_What you are asked to do_
Collect every line of the entries below that contains the word "checkbox", matching case exactly.

_Data supplied_
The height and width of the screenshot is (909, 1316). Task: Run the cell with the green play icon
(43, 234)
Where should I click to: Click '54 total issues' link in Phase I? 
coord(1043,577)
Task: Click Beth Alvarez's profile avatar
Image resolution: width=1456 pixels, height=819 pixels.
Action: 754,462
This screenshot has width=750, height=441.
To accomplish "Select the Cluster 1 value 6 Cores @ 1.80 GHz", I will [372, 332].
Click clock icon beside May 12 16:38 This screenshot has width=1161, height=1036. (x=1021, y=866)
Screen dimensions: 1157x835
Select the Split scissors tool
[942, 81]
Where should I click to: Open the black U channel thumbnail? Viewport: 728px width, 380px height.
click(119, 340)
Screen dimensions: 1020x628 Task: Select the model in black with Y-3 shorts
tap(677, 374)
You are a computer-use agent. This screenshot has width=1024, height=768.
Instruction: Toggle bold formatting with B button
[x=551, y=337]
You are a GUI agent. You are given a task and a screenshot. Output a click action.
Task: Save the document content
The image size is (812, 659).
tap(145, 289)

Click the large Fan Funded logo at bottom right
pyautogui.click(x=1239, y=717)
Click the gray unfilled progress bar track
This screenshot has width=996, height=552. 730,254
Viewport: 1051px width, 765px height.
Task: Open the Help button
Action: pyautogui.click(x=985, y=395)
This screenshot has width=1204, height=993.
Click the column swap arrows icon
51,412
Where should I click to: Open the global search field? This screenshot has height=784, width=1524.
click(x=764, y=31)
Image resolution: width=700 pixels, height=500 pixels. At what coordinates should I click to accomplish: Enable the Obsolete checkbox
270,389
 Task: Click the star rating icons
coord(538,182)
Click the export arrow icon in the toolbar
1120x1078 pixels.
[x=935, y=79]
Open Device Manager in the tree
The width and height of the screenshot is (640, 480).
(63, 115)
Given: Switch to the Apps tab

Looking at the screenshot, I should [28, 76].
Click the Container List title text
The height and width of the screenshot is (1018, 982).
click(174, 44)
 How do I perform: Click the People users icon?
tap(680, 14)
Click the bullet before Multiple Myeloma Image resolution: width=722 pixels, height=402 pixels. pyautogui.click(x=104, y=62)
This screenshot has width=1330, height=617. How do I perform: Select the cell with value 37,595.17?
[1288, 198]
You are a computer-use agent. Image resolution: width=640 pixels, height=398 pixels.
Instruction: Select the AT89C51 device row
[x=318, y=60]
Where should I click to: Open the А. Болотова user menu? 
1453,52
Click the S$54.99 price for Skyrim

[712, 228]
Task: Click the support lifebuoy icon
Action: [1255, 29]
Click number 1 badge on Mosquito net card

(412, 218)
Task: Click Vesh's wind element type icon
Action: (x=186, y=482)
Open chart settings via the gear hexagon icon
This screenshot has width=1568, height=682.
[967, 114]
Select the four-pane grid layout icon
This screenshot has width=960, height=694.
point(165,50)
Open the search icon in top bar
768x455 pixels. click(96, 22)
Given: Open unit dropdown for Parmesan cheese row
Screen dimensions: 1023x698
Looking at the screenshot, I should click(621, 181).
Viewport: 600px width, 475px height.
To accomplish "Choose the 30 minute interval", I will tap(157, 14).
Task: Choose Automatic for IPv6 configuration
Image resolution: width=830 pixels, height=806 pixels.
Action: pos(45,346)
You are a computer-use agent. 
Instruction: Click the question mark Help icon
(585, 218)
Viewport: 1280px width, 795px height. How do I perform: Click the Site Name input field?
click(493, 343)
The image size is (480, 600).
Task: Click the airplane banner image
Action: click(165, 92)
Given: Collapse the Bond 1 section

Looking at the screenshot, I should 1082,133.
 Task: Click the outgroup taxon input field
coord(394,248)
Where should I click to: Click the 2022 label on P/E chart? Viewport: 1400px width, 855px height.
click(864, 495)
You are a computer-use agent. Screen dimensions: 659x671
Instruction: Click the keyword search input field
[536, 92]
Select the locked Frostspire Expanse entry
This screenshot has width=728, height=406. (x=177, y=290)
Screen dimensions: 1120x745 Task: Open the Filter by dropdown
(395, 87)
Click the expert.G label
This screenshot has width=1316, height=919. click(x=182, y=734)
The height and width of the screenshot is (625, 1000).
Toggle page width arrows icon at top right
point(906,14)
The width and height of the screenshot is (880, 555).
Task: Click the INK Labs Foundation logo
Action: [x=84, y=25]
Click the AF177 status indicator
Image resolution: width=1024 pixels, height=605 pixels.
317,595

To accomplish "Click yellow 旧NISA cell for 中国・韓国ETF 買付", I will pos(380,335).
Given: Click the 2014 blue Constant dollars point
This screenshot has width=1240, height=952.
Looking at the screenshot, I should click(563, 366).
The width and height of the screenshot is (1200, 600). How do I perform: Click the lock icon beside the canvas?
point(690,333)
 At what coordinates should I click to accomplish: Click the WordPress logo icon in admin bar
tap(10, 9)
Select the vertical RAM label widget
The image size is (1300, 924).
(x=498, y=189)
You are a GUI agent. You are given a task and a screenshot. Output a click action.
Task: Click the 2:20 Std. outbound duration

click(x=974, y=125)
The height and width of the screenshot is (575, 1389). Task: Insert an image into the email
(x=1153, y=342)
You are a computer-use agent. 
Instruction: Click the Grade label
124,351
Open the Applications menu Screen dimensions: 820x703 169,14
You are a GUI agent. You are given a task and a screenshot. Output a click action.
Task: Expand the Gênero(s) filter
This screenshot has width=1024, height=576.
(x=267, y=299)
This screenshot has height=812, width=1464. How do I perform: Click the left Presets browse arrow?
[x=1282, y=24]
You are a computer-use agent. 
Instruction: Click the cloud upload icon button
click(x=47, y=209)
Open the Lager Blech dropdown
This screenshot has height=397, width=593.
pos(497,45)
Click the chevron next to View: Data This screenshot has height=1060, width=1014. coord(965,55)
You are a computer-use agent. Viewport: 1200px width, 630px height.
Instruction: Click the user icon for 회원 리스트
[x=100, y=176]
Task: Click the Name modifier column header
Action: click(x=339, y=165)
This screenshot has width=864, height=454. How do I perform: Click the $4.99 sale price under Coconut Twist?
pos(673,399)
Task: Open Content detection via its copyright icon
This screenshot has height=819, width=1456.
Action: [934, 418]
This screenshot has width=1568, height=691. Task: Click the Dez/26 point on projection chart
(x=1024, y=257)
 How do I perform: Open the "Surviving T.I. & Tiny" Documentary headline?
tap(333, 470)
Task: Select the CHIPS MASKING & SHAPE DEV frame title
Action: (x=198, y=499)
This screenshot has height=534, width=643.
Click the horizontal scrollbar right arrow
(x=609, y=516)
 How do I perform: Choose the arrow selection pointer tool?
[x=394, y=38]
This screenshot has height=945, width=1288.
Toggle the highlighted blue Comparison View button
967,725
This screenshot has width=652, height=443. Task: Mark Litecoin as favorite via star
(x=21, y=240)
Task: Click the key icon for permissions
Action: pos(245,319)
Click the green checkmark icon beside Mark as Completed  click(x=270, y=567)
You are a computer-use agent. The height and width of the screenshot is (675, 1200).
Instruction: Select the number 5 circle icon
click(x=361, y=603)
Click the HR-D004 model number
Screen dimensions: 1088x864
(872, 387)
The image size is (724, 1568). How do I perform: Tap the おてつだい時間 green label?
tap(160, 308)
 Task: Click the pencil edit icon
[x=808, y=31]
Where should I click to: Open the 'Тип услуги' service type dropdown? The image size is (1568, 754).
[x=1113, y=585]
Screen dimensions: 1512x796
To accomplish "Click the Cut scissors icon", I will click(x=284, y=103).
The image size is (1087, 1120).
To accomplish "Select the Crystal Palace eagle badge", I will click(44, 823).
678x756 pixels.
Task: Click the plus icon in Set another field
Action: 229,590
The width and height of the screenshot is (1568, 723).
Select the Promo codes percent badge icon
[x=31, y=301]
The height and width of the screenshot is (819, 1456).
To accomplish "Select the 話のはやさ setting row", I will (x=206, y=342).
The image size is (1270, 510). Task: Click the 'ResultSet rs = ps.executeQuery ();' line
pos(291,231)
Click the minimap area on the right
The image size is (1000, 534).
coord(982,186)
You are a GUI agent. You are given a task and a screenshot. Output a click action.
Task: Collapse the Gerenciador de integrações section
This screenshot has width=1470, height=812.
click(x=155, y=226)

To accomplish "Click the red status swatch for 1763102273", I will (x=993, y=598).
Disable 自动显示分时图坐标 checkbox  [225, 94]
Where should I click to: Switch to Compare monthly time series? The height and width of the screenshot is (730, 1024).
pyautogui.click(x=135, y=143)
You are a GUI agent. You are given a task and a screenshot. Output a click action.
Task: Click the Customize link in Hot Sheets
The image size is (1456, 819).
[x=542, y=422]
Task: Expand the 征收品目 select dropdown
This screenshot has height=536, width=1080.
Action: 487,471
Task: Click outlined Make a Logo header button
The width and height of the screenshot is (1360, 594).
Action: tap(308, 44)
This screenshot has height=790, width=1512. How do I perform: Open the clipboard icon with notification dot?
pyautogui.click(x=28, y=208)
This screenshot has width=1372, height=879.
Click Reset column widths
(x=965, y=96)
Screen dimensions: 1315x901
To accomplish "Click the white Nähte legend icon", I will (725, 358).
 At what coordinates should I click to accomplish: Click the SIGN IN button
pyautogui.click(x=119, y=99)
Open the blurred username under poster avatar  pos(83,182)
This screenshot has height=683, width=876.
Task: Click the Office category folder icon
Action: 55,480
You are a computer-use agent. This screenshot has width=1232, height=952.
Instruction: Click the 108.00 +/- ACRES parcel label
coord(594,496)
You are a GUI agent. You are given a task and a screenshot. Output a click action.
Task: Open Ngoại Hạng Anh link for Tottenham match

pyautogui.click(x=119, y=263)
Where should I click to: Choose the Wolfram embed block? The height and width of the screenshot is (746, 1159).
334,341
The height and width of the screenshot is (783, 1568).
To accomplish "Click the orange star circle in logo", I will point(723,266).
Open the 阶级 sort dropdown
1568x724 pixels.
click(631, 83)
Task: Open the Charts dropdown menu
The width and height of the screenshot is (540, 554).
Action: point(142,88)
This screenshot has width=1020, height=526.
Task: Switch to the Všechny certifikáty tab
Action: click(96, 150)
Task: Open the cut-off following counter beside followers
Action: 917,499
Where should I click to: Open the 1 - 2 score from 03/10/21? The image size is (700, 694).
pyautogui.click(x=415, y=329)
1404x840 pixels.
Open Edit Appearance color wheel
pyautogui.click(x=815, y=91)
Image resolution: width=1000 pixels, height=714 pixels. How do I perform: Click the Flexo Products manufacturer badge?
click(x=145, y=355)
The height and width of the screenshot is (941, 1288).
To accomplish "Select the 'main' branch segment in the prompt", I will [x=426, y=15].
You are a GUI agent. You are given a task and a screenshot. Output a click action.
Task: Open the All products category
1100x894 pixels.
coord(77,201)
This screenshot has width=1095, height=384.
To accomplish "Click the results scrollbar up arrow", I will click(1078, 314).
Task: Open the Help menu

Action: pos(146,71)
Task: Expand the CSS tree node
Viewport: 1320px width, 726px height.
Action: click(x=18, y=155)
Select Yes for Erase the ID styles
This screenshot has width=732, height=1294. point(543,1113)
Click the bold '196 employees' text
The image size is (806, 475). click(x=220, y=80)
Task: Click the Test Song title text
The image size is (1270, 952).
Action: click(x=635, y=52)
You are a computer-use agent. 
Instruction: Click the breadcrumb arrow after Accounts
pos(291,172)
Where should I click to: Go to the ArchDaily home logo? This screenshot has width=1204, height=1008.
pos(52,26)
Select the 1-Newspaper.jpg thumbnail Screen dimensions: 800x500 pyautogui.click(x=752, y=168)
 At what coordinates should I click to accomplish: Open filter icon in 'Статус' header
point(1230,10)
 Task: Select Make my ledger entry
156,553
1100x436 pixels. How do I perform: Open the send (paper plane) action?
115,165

_Result_
Image resolution: width=700 pixels, height=500 pixels. At what coordinates should I click to accomplish: Enable the Obsolete checkbox
Disable 自动显示分时图坐标 checkbox  [225, 94]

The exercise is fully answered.